ああ,カン違い―physicianとphysicist

 Physicists on Wall Streetという本を読んでいる。科学と社会に関するエッセイ集だ。実は,実際に本が届いて数ページ読むまで,自分はPhysicians on Wall Streetという本を注文したのだとばかり思っていた。Atul GawandeのBetterに関連してAmazonからおすすめメールが来たから,医学関連の本ではないかと思いこんでしまったのだ。
 ふりかえってみると,ウォール街と結びつきやすいのは内科医よりも物理学者のほうだ。この本の内容もそうだが,最近の金融は高度な数学を多用するから,物理学をやっていた人もけっこういるらしい。ぼくはどう思っていたかというと,製薬会社などの株価の予測に関してアドバイスする内科医がいるという話。今考えればかなりのこじつけだが,カン違いというのはえてしてそういうものではないだろうか。
 ところで,なぜ内科医と物理学者を表す英語が似ているのだろうか。語源をさかのぼると,どちらもギリシア語のphysisにたどりつく。「自然」という意味である。身体も物理(=物事の理)も自然に関するものだと考えれば納得がいく。
 physicalという形容詞には,「身体の」と「物理の」の両方の意味がある。Olivia Newton-Johnの歌に(Let's Get) Physicalというのがあるが(懐かしい!!),このタイトルやLet me hear your body talkという歌詞からもわかるように,肉体関係を暗示(というよりもっと直接的だが)する歌だ。
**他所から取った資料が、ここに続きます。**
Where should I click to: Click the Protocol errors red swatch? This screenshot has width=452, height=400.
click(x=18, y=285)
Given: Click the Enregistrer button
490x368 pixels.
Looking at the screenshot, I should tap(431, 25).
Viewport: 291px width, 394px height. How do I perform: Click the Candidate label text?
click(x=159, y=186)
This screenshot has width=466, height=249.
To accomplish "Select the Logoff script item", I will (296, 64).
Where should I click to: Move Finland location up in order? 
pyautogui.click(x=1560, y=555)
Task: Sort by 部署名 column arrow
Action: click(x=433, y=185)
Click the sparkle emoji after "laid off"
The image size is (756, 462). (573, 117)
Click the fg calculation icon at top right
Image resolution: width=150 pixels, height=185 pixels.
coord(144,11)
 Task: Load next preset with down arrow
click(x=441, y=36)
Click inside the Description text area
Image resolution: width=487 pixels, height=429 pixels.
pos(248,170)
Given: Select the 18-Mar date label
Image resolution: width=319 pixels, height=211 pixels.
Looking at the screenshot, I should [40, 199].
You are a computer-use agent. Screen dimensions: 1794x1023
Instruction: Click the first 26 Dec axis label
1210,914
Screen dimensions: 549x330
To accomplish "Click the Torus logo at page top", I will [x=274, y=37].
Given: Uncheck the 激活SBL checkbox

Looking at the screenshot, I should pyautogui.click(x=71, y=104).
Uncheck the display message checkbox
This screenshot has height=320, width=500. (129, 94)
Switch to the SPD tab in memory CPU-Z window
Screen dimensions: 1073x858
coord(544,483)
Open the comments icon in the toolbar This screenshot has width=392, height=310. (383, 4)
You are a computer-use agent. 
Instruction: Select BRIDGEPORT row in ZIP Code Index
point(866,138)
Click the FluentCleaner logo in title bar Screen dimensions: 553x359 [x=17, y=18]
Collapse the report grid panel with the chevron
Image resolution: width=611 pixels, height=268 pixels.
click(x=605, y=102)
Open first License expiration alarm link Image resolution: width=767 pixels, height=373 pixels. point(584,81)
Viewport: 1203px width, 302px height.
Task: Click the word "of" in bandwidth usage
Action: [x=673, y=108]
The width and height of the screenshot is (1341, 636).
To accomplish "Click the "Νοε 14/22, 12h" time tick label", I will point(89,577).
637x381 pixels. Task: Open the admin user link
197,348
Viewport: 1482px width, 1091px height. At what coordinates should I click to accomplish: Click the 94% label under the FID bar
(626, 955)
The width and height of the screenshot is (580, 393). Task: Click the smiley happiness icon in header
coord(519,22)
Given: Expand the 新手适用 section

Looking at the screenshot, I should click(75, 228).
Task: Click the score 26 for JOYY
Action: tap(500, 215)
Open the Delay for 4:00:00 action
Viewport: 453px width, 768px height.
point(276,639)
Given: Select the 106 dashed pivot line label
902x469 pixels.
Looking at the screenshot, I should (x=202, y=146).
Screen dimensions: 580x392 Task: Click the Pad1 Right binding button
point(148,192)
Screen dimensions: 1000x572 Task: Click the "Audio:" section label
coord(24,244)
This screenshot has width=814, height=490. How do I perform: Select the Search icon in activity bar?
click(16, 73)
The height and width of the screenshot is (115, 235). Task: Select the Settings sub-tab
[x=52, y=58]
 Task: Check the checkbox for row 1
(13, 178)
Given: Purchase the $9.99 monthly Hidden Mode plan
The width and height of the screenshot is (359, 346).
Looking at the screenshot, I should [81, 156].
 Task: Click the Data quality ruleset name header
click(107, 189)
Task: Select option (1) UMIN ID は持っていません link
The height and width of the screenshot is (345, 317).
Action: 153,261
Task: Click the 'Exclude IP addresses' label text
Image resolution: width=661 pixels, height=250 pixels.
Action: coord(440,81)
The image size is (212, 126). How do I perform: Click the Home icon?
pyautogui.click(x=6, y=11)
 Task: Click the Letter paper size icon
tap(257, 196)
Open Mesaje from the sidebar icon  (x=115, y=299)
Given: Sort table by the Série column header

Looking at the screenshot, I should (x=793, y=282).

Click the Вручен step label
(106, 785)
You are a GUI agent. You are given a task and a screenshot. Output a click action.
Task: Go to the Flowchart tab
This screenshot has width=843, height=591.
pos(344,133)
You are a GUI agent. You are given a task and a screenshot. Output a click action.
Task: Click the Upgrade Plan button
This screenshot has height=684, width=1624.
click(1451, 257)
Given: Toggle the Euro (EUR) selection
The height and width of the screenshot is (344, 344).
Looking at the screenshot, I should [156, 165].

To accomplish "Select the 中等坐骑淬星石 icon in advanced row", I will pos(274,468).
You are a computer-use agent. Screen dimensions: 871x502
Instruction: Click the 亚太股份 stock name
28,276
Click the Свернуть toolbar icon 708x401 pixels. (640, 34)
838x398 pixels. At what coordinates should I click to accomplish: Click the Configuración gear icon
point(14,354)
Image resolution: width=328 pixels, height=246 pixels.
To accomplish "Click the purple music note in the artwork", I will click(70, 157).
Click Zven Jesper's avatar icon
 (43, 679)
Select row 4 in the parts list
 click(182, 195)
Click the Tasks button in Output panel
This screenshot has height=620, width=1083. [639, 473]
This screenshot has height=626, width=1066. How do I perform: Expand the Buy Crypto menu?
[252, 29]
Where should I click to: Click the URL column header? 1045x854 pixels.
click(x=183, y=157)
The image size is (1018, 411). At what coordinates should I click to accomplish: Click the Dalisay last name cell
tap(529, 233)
ついでながら,この歌の詞にhorizontallyという語が出てくるが,これもこの文脈で解釈するとすごい意味になる(皆さん自分で考えてね)。
 physicsに対立するのがmetaphysicsである。「形而上学」と訳すと何のことやらわからなくなりそうだが,ものの世界を対象とする学問に対して観念の世界を対象とする,と考えれば,要するに純粋哲学のことを指すのが納得できる。